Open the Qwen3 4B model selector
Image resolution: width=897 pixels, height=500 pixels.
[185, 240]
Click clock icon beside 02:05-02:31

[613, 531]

┄┄┄┄┄┄┄┄┄┄

What is being asked
Copy down the material above exactly as it is.

Task result
Open the Qwen3 4B model selector
Image resolution: width=897 pixels, height=500 pixels.
[185, 240]
Click clock icon beside 02:05-02:31

[613, 531]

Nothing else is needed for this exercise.